• Excerto do texto:

Novos caminhos do jazz feito na Península Ibérica, a descobrir no concerto inaugural do Jazz no Capuchos.


LA Jumping Pulgas
Quinta-feira, 4 de Junho de 2009, 23.45h
Incrível Club (Antigo Cine-Teatro da Incrível Almadense)

Lars Arens - trombone, eufónio, composição
Mário Delgado – guitarra
Bernardo Moreira – contrabaixo
Bruno Pedroso – bateria

No repertório deste grupo luso-alemão, abandona-se o conceito musical do jazz tradicional, em que um tema é composto pela melodia que se faz acompanhar por uma estrutura harmónica seja funcional ou modal, que a seguir serve também como forma para os improvisos.
Ao contrário de outros pequenos grupos de jazz convencionais, na música deste quarteto é a composição e o arranjo escrito que ganham mais espaço, sendo elementos preponderantes nos temas, exclusivamente originais – sem todavia restringir as várias partes do improviso.


Trio DAG
Sexta-feira, 5 de Junho de 2009, 21.45h
Convento dos Capuchos

Sophia Domancich - piano
Jean Jacques Avenel - contrabaixo
Simon Goubert - bateria

O trio de piano jazz faz-nos lembrar imediatamente uma pirâmide, com o piano situado no centro e destacado relativamente à secção rítmica, mas o certo é que com o DAG de Sophia Domancich, Jean-Jacques Avenel e Simon Goubert outras geometrias se vão proporcionando. Seja através de variações inesperadas do modelo estabelecido por Bill Evans para este formato instrumental, como por irreverentes trocas de papéis entre os intervenientes. Independentemente das mutações realizadas, a música é conversacional, reactiva e tensa, com o balanço do “swing” mas maior liberdade do que a encontrada nas práticas jazzísticas com parâmetros rítmicos muito definidos.

• Registos fornecidos:
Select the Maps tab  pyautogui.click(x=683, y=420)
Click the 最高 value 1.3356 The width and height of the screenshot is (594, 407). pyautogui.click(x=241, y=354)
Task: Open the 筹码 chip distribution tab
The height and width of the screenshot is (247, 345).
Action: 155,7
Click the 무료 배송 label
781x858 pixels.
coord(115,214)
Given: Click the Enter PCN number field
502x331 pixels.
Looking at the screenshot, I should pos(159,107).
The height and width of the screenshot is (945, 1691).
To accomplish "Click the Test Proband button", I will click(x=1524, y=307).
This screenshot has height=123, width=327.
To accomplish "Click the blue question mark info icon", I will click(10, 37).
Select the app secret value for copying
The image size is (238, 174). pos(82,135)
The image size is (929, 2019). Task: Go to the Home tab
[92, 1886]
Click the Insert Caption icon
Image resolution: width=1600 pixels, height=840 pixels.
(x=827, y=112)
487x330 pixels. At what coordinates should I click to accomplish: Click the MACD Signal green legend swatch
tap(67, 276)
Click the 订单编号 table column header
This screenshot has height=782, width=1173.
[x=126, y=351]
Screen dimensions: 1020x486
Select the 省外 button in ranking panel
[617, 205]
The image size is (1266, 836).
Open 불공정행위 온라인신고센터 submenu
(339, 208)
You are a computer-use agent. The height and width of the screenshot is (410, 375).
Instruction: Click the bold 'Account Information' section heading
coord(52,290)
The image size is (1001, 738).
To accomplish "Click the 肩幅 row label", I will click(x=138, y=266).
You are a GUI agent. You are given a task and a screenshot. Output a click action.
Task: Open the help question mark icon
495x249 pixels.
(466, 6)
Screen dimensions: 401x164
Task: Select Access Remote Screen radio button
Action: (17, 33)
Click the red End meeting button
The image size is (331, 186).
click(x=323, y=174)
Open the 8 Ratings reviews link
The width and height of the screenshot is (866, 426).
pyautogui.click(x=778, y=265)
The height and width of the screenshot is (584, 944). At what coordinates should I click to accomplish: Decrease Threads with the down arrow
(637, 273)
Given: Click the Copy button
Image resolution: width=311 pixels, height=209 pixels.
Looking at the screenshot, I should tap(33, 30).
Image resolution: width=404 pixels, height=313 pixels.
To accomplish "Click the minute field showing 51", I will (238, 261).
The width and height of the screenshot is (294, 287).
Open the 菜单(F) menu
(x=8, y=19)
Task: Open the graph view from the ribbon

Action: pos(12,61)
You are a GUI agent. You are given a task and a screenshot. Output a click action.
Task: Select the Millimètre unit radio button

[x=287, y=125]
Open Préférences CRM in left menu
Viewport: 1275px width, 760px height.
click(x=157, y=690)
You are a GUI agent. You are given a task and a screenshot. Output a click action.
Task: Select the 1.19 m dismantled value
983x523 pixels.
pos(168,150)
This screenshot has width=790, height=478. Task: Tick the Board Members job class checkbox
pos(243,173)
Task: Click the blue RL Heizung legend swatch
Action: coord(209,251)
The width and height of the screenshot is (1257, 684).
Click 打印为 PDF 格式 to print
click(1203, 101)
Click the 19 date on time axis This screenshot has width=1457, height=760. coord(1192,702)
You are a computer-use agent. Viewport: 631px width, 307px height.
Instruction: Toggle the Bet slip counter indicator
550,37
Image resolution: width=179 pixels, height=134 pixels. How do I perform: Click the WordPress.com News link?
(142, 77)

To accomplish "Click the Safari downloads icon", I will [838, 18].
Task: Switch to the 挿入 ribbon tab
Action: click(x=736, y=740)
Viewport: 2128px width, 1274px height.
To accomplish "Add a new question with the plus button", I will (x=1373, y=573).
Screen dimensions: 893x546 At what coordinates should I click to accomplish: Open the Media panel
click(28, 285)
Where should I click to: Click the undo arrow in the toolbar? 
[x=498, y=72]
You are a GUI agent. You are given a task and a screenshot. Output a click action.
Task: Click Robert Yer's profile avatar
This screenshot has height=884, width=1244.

• Tarefas do exercício:
1. Resuma o excerto sobre os concertos de jazz em duas frases.
2. Indique todos os músicos que integram os dois grupos apresentados no excerto sobre os concertos de jazz, cada um com o instrumento ou instrumentos que lhe são atribuídos.
3. Responda com base no excerto sobre os concertos de jazz:
(a) Em que dia e a que hora atuam os LA Jumping Pulgas?
(b) Em que local toca o Trio DAG?
(c) A quem se atribui o modelo estabelecido para o formato do trio de piano jazz?

• Respostas dadas:
1. O excerto apresenta dois concertos de jazz de 2009: o dos LA Jumping Pulgas, a 4 de Junho, no Incrível Club, e o do Trio DAG, a 5 de Junho, no Convento dos Capuchos. O quarteto luso-alemão abandona o conceito do jazz tradicional e dá mais espaço à composição e ao arranjo escrito em temas exclusivamente originais, enquanto o trio de piano foge ao modelo em pirâmide com variações inesperadas e trocas de papéis, numa música conversacional, reactiva e tensa.

2.
- Lars Arens: trombone, eufónio (e composição)
- Mário Delgado: guitarra
- Bernardo Moreira: contrabaixo
- Bruno Pedroso: bateria
- Sophia Domancich: piano
- Jean Jacques Avenel: contrabaixo
- Simon Goubert: bateria

3.
(a) Quinta-feira, 4 de Junho de 2009, às 23.45h.
(b) No Convento dos Capuchos.
(c) A Bill Evans.